TASK INSTRUCTIONS: Copy exactly the line containing "You are a computer-use agent. The" and all lines after it, through the last line of the material below; omit everything before it.

EXERCISE DATA:
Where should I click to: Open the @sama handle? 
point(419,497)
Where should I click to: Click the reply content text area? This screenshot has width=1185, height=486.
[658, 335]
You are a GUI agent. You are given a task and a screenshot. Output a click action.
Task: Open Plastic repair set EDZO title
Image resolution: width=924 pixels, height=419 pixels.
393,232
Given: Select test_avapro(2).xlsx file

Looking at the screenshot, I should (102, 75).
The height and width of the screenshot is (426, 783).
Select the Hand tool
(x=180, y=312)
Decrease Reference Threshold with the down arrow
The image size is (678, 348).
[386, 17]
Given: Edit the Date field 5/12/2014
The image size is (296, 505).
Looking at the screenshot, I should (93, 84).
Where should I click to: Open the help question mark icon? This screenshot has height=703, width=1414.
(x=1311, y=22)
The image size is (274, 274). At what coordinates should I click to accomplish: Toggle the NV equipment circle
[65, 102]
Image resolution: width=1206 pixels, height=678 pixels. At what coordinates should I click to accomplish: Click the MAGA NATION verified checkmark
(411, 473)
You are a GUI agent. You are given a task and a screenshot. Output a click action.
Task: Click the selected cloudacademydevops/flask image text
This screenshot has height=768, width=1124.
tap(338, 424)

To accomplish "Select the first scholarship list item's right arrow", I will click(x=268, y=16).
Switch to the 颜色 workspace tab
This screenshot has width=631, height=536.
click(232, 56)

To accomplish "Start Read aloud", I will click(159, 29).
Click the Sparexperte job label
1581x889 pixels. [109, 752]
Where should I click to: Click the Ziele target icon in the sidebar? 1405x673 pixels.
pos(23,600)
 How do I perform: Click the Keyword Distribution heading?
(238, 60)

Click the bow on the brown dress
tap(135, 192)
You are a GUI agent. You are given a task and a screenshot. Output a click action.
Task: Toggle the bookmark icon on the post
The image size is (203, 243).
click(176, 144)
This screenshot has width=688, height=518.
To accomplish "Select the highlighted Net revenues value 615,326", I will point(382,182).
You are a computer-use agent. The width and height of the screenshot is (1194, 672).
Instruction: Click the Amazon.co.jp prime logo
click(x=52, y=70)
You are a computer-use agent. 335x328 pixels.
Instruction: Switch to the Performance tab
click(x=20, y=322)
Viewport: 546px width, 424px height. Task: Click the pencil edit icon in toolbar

EXPECTED ANSWER:
You are a computer-use agent. The width and height of the screenshot is (1194, 672).
Instruction: Click the Amazon.co.jp prime logo
click(x=52, y=70)
You are a computer-use agent. 335x328 pixels.
Instruction: Switch to the Performance tab
click(x=20, y=322)
Viewport: 546px width, 424px height. Task: Click the pencil edit icon in toolbar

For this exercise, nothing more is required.